Target pointing data:
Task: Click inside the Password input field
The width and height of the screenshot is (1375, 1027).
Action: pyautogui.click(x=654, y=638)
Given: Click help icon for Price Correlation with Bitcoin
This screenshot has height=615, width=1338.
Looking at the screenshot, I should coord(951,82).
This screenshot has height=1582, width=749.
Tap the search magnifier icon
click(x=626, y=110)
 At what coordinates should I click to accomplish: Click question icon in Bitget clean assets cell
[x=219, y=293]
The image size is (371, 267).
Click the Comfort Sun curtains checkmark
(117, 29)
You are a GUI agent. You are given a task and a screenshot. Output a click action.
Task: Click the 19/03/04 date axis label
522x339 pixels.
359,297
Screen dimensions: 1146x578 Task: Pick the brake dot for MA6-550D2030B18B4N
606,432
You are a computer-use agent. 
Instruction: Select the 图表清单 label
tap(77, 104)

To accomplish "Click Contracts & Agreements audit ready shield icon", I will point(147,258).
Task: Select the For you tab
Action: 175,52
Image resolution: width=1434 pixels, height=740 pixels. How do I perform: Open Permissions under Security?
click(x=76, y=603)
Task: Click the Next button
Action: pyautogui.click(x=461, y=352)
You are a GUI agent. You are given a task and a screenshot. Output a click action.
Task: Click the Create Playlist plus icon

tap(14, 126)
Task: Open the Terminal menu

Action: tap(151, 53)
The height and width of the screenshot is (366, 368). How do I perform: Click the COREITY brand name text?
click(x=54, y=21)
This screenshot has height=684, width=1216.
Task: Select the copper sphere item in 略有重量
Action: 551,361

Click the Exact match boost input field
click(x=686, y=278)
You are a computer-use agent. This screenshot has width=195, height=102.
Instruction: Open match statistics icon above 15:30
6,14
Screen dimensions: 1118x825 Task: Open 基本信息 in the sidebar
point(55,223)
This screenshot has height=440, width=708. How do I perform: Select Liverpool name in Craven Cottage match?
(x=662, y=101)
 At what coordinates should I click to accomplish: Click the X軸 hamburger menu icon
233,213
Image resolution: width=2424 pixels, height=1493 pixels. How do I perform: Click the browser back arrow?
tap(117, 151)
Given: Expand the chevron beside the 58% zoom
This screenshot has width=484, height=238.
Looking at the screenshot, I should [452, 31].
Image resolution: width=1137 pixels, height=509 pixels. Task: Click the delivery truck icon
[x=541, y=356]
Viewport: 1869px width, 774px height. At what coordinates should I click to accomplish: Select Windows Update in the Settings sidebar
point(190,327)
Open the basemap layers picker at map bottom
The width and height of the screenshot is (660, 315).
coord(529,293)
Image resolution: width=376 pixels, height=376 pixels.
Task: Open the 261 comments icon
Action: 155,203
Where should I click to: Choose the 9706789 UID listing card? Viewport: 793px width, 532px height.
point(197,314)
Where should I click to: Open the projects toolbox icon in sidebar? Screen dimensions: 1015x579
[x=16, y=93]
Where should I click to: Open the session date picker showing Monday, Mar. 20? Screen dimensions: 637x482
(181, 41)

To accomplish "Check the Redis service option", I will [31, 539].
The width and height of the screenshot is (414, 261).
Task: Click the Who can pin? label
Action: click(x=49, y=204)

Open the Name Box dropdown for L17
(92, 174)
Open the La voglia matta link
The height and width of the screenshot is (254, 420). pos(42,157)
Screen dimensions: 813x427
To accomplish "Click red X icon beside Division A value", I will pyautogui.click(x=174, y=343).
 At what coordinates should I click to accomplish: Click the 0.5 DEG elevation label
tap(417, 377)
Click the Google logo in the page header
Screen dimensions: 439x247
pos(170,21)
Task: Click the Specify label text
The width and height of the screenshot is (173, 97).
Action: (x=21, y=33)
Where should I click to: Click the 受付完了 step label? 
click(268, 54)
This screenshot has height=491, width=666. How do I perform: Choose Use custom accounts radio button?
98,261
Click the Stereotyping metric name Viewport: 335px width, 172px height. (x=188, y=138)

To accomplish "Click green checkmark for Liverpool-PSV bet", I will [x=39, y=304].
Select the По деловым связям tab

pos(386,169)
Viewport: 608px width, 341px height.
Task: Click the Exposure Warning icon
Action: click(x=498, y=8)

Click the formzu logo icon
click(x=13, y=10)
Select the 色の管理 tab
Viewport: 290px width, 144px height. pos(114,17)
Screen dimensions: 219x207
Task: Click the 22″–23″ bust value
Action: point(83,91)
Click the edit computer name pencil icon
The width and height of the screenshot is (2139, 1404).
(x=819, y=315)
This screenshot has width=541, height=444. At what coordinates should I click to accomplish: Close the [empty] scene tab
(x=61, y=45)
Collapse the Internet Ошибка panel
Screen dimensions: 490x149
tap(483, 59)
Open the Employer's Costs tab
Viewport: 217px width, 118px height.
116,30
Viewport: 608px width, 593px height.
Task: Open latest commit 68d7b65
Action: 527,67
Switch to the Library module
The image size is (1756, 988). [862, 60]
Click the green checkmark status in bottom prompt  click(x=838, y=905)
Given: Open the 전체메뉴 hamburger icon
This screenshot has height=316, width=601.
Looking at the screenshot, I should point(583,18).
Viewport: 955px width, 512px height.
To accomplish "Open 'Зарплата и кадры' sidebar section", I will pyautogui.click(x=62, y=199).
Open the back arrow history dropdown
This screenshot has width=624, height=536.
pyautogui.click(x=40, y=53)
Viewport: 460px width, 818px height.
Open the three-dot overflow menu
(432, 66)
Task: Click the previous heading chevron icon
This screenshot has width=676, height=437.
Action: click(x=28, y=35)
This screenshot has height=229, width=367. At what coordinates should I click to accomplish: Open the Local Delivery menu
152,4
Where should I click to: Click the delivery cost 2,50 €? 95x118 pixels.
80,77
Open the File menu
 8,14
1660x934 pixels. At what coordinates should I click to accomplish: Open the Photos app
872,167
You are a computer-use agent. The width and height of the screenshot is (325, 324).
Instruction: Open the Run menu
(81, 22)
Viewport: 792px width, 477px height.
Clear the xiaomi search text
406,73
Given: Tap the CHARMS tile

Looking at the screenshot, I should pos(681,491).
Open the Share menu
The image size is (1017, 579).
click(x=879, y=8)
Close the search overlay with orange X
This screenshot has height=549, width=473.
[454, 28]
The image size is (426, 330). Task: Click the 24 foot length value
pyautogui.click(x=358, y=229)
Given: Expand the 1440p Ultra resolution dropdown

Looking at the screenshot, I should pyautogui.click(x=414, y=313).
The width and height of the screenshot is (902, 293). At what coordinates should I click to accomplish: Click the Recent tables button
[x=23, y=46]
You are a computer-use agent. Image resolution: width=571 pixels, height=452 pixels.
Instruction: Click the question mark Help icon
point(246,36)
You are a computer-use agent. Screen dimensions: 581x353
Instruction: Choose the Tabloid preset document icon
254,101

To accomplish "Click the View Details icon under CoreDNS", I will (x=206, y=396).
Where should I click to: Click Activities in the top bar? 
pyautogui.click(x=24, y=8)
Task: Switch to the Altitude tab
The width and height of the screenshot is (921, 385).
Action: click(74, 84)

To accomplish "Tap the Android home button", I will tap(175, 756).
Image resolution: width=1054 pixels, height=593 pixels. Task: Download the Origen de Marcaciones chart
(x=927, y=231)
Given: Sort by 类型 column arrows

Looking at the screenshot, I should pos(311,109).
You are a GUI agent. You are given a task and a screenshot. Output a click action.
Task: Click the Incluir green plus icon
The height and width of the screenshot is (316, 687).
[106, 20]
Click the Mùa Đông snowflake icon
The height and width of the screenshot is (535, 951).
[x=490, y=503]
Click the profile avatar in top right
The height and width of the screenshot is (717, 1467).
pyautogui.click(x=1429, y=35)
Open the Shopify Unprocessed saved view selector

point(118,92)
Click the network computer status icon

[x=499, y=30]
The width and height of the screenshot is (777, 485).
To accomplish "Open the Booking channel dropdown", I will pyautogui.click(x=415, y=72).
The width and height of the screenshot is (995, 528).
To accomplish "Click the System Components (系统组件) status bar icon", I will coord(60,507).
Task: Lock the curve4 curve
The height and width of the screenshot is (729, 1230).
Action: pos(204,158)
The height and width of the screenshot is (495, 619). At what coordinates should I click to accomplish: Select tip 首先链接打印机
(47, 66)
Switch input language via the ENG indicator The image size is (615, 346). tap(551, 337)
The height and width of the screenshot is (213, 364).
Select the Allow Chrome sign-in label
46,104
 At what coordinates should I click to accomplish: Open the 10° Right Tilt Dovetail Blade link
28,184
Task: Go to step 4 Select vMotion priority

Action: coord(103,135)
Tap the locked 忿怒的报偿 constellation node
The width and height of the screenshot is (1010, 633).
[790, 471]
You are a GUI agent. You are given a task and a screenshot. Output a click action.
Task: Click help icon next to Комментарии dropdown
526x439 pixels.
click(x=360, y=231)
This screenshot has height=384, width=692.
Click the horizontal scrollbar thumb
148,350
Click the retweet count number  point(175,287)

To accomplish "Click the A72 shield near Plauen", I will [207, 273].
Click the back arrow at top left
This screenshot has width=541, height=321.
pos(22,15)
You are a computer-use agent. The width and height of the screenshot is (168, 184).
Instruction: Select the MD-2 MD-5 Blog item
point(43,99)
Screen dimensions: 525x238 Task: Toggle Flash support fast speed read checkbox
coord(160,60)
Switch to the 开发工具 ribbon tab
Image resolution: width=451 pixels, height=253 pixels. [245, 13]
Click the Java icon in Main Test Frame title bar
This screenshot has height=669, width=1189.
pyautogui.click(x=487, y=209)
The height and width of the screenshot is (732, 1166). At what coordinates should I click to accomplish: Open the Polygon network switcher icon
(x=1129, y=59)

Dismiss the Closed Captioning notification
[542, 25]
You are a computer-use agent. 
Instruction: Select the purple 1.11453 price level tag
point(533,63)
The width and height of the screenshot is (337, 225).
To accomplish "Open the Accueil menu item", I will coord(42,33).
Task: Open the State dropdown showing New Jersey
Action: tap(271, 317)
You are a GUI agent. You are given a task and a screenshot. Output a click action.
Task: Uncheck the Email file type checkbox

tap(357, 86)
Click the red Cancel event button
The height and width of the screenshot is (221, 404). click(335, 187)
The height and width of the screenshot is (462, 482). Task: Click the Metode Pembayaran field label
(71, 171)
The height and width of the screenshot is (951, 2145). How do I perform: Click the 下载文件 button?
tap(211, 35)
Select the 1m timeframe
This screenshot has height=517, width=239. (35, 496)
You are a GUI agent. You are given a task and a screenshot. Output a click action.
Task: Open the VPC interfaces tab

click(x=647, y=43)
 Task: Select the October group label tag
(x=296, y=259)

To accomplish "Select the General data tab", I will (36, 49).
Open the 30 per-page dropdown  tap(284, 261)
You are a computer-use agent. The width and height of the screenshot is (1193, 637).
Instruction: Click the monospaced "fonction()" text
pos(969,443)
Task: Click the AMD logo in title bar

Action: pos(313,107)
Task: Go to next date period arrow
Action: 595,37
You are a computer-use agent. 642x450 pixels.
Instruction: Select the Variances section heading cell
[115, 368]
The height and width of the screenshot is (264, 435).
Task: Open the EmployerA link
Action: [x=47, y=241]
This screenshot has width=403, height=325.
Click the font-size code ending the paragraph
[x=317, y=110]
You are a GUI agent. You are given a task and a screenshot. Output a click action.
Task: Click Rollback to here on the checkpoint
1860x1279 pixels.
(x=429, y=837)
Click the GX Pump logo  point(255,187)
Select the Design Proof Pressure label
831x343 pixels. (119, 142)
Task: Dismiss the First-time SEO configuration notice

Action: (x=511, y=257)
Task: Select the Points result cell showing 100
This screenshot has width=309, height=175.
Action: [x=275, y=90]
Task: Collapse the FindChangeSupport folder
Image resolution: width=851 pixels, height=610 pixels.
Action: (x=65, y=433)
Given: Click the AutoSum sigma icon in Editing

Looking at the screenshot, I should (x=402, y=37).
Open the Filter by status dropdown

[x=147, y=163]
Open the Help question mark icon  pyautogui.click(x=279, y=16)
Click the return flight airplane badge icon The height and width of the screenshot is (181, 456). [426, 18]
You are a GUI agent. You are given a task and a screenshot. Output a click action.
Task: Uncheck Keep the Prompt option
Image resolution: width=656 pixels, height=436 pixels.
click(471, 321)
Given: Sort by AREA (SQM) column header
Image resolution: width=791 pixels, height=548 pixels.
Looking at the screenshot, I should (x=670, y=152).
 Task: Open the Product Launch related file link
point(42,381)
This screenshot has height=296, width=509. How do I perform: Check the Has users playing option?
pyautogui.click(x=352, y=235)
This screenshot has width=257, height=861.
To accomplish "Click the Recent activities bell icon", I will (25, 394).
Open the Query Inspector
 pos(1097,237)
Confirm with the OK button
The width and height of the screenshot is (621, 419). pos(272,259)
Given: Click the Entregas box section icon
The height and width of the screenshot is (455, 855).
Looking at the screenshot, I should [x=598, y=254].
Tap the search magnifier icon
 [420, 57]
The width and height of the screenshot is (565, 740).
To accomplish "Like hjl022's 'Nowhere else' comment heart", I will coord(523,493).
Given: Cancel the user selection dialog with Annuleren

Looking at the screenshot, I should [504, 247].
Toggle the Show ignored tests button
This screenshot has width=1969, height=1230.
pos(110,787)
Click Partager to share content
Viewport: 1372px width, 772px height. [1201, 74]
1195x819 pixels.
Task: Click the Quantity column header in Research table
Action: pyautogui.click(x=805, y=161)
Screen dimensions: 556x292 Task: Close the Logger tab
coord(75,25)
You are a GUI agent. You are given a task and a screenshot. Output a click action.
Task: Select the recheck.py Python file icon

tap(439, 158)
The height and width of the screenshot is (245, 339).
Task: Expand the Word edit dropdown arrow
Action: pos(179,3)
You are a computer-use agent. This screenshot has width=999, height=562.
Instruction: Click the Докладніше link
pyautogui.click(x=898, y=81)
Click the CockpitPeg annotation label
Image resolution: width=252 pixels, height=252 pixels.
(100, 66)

▶ **TASK GOAL**: List every line of the data above that contains the string "match", copying each line in full. Case matters.

▶ **RESULT OF THIS EXERCISE**:
Click the Exact match boost input field
Instruction: Open match statistics icon above 15:30
This screenshot has height=440, width=708. How do I perform: Select Liverpool name in Craven Cottage match?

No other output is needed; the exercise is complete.